[Data records]
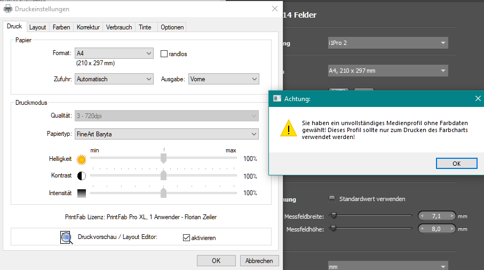Expand the Papiertyp FineArt Baryta dropdown
The height and width of the screenshot is (270, 484).
[166, 134]
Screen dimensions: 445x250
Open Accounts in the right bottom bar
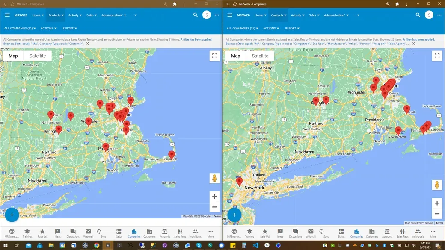click(387, 233)
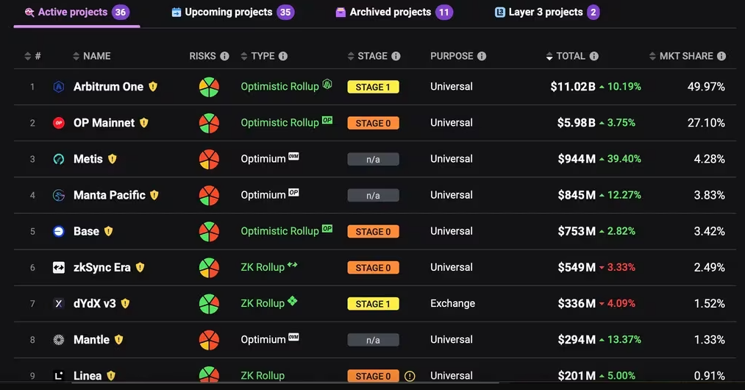Click the STAGE 1 badge for Arbitrum One

click(373, 87)
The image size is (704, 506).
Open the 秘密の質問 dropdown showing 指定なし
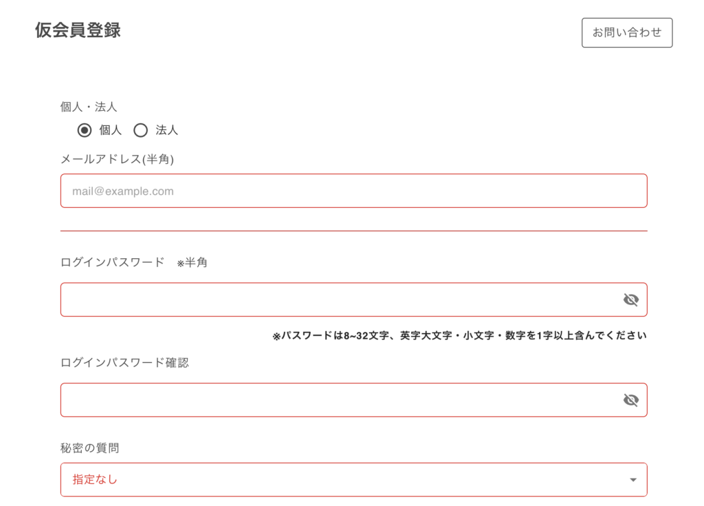pos(344,480)
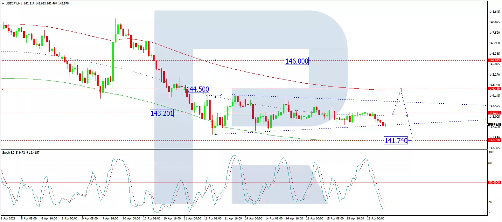Click the red 146.025 axis price tag
Image resolution: width=502 pixels, height=222 pixels.
click(x=494, y=60)
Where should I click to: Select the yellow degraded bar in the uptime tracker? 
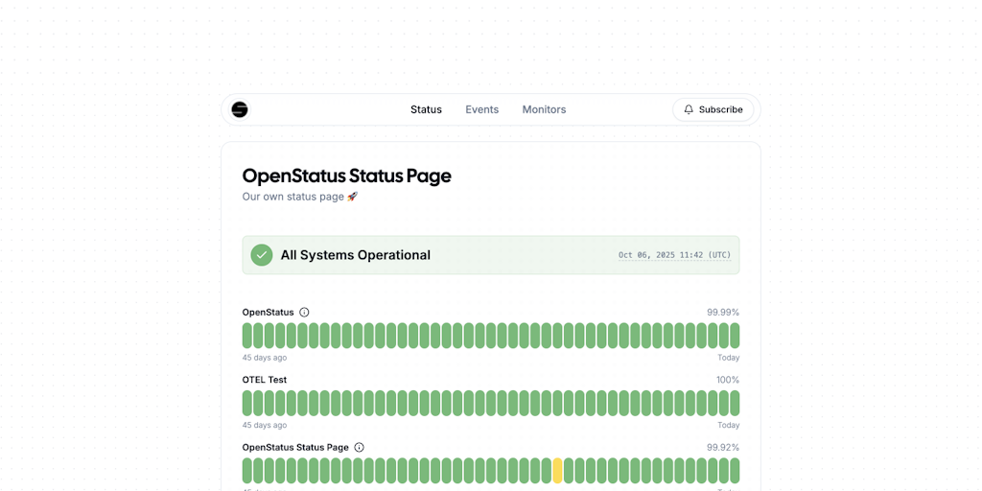(x=557, y=470)
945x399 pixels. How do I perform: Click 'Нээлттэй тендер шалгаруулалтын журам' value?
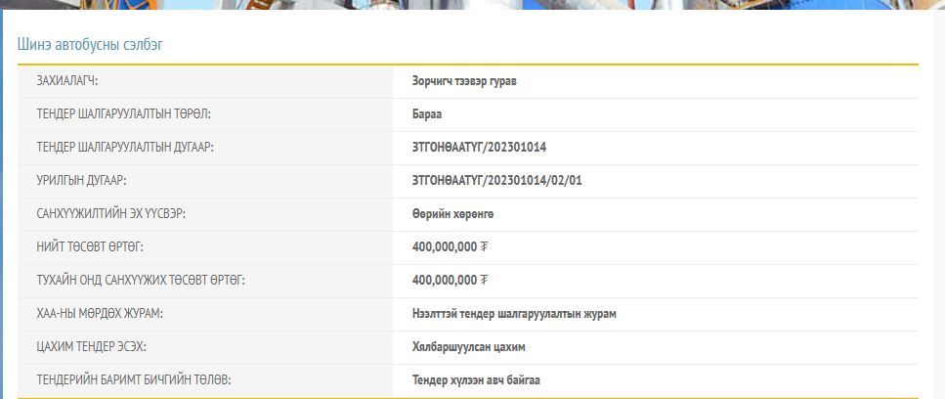pos(514,314)
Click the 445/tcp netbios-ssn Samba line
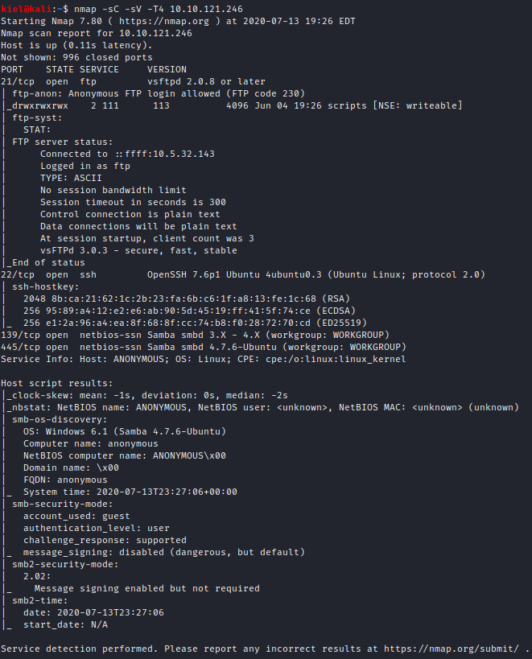Image resolution: width=532 pixels, height=659 pixels. [204, 347]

Assignment:
Would you reproduce the lines from the one with "Screen dimensions: 445x250" through the final line of the data above, exactly and only those, without any pictures?

Output:
Screen dimensions: 445x250
Open Accounts in the right bottom bar
click(387, 233)
Click the STAGE 1 badge for Arbitrum One

click(373, 87)
The image size is (704, 506).
Open the 秘密の質問 dropdown showing 指定なし
pos(344,480)
Click the red 146.025 axis price tag
Image resolution: width=502 pixels, height=222 pixels.
click(x=494, y=60)
Where should I click to: Select the yellow degraded bar in the uptime tracker? 
(x=557, y=470)
945x399 pixels. How do I perform: Click 'Нээлттэй тендер шалгаруулалтын журам' value?
pos(514,314)
Click the 445/tcp netbios-ssn Samba line
Image resolution: width=532 pixels, height=659 pixels. [204, 347]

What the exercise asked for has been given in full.